Bioremediation with a combination of plants and microbesis a promising approach for remediating soil and sludge polluted with organic toxic compounds because it is sustainable, cost effective and environmentally friendly. Microbes benefit plants since they can promote plant growth by increasing nutrient uptake and enhancing stress tolerance. Plants used for remediation should grow fast, tolerate abiotic stresses, and require little inputs. Bio energy crops such as switch grass and poplar trees are fast growing plants, have high biomass, require low inputs and can grow in poor soil and contaminated sites. Furthermore, the root systems of switch grass and poplar trees are immense, providing extensive surface area to support PCB degrading bacteria and to penetrate soils completely. A solution that has not been applied to our knowledge is genetic modifications that could be introduced to such microbes responsible for remediation as microbes are much more easily engineered compared to plants . Many of the same bacterial genera responsible for PCB degradation, such as Burkholderia, are often able to promote plant growth . Because of this, scientists can engineer beneficial bacteria to include genes for degradation of toxic compounds and speed up remediation. Of particular benefit are bacterial endophytes, which live inside plants  and are closely associated with plants in a mutually beneficial relationship. Host plants provide nutrients to bacteria, and in return bacteria help plant tolerance to toxic compounds by degrading these compounds.

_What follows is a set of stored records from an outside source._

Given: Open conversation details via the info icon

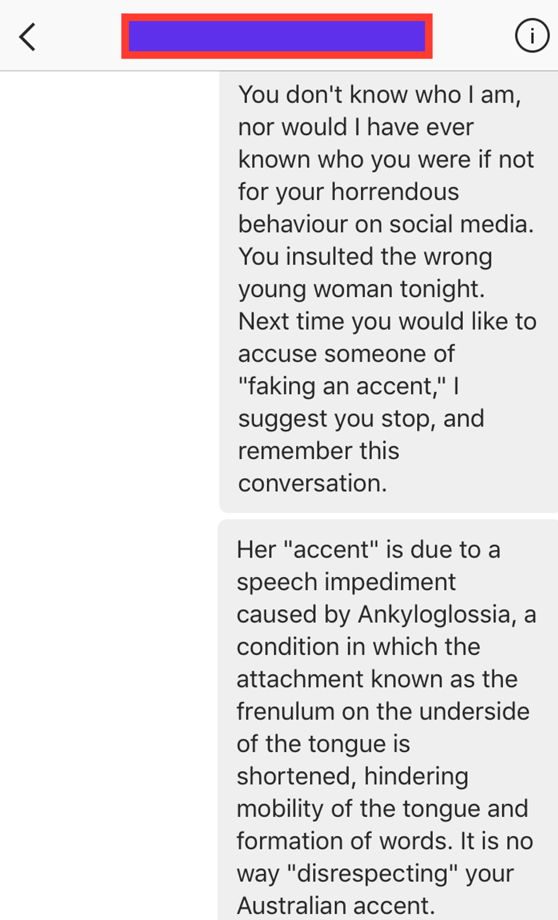Looking at the screenshot, I should tap(532, 36).
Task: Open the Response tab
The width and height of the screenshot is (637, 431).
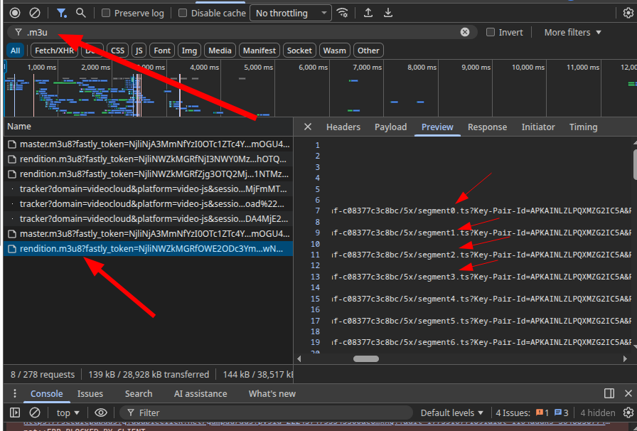Action: (x=487, y=127)
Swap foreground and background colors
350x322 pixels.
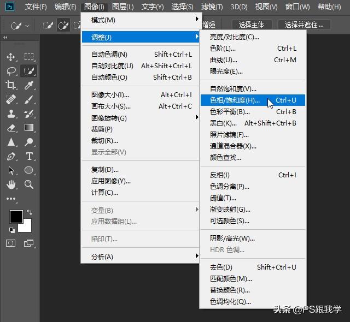(30, 212)
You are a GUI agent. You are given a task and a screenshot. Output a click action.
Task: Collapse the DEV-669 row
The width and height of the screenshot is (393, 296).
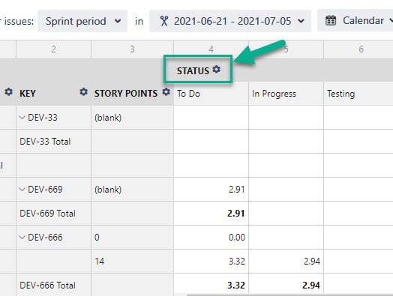(23, 190)
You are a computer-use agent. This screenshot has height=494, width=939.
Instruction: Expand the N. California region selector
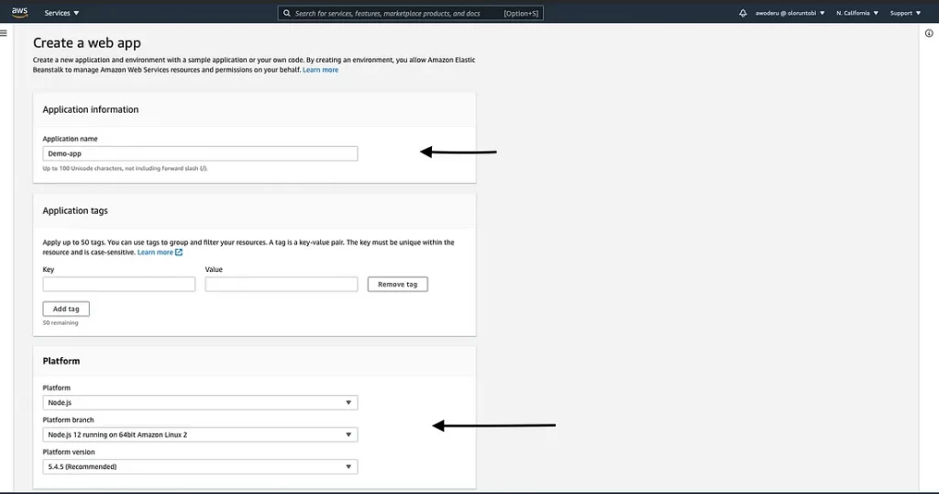click(x=857, y=13)
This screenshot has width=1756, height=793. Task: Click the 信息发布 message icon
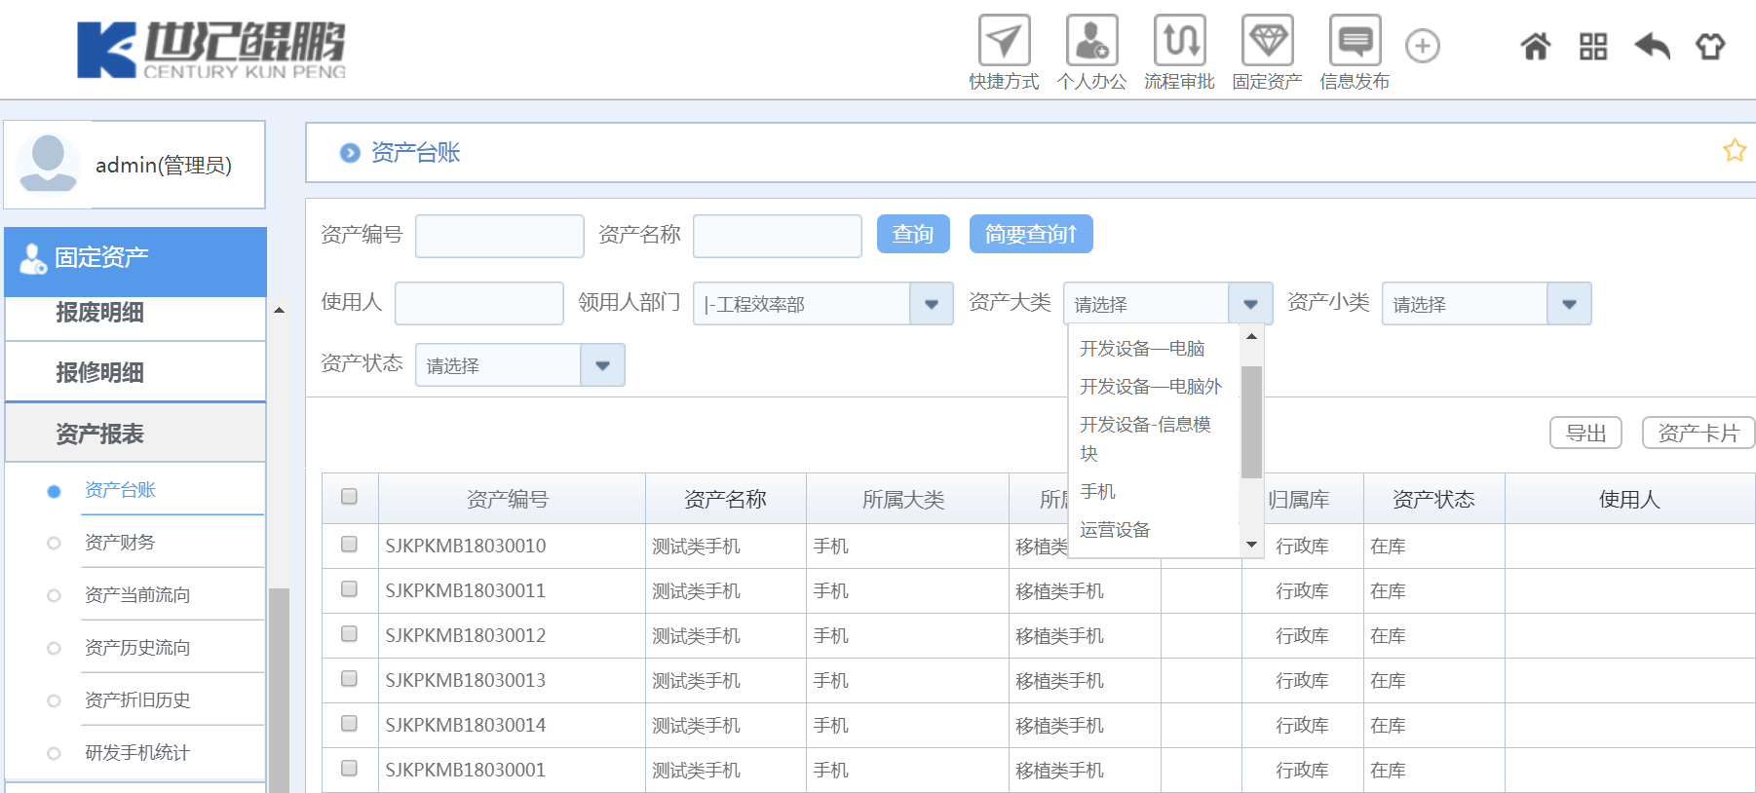tap(1355, 42)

Transgenic bacterial endophytes would not only benefit plants by promoting plant growth and enhancing stress tolerance, but also would have the ability to break down toxic compounds into less toxic or nontoxic products, which plants may use as nutrients. One possible problem that needs further investigation, however, is that the relatively stable PCB molecules may be degraded into less stable and more or less toxic compounds, which may be more volatile. Furthermore, we need to know if any PCBs remain and accumulate in plants.